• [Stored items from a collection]
================

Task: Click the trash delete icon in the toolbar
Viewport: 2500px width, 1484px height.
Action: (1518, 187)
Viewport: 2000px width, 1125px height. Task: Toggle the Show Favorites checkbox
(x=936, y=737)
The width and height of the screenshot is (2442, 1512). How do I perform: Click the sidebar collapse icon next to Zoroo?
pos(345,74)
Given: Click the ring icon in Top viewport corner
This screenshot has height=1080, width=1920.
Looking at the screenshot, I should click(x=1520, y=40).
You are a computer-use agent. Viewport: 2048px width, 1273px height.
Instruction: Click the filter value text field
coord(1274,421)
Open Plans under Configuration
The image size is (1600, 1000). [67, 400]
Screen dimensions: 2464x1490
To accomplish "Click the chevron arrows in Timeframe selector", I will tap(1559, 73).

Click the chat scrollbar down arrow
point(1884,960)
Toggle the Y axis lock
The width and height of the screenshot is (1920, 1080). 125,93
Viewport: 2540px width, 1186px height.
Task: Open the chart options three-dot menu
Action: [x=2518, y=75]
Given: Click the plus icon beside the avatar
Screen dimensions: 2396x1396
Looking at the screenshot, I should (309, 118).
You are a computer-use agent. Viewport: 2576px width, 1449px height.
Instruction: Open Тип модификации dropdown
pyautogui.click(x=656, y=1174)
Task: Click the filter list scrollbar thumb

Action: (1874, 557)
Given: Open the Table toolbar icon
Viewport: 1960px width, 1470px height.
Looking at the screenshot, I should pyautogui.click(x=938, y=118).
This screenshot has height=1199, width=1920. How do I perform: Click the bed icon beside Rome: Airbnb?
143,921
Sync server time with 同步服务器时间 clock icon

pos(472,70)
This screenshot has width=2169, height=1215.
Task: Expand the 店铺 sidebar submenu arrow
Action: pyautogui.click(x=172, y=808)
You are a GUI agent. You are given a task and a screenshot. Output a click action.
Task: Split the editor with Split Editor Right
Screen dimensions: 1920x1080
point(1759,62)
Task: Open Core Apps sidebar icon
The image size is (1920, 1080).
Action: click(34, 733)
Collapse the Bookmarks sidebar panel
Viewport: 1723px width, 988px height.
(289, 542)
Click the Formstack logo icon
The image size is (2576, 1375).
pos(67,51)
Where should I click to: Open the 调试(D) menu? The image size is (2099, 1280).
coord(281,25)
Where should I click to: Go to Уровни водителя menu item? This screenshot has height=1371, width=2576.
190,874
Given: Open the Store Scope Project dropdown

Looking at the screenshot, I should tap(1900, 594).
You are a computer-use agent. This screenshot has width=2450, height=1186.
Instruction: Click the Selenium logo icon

================

• [TASK INSTRUCTIONS] A full, exact copy of the entries is required. Return it.

• [FINISHED TASK]
Task: Click the trash delete icon in the toolbar
Viewport: 2500px width, 1484px height.
Action: (1518, 187)
Viewport: 2000px width, 1125px height. Task: Toggle the Show Favorites checkbox
(x=936, y=737)
The width and height of the screenshot is (2442, 1512). How do I perform: Click the sidebar collapse icon next to Zoroo?
pos(345,74)
Given: Click the ring icon in Top viewport corner
This screenshot has height=1080, width=1920.
Looking at the screenshot, I should click(x=1520, y=40).
You are a computer-use agent. Viewport: 2048px width, 1273px height.
Instruction: Click the filter value text field
coord(1274,421)
Open Plans under Configuration
The image size is (1600, 1000). [67, 400]
Screen dimensions: 2464x1490
To accomplish "Click the chevron arrows in Timeframe selector", I will tap(1559, 73).

Click the chat scrollbar down arrow
point(1884,960)
Toggle the Y axis lock
The width and height of the screenshot is (1920, 1080). 125,93
Viewport: 2540px width, 1186px height.
Task: Open the chart options three-dot menu
Action: [x=2518, y=75]
Given: Click the plus icon beside the avatar
Screen dimensions: 2396x1396
Looking at the screenshot, I should (309, 118).
You are a computer-use agent. Viewport: 2576px width, 1449px height.
Instruction: Open Тип модификации dropdown
pyautogui.click(x=656, y=1174)
Task: Click the filter list scrollbar thumb

Action: (1874, 557)
Given: Open the Table toolbar icon
Viewport: 1960px width, 1470px height.
Looking at the screenshot, I should pyautogui.click(x=938, y=118).
This screenshot has height=1199, width=1920. How do I perform: Click the bed icon beside Rome: Airbnb?
143,921
Sync server time with 同步服务器时间 clock icon

pos(472,70)
This screenshot has width=2169, height=1215.
Task: Expand the 店铺 sidebar submenu arrow
Action: pyautogui.click(x=172, y=808)
You are a GUI agent. You are given a task and a screenshot. Output a click action.
Task: Split the editor with Split Editor Right
Screen dimensions: 1920x1080
point(1759,62)
Task: Open Core Apps sidebar icon
The image size is (1920, 1080).
Action: click(34, 733)
Collapse the Bookmarks sidebar panel
Viewport: 1723px width, 988px height.
(289, 542)
Click the Formstack logo icon
The image size is (2576, 1375).
pos(67,51)
Where should I click to: Open the 调试(D) menu? The image size is (2099, 1280).
coord(281,25)
Where should I click to: Go to Уровни водителя menu item? This screenshot has height=1371, width=2576.
190,874
Given: Open the Store Scope Project dropdown

Looking at the screenshot, I should tap(1900, 594).
You are a computer-use agent. This screenshot has width=2450, height=1186.
Instruction: Click the Selenium logo icon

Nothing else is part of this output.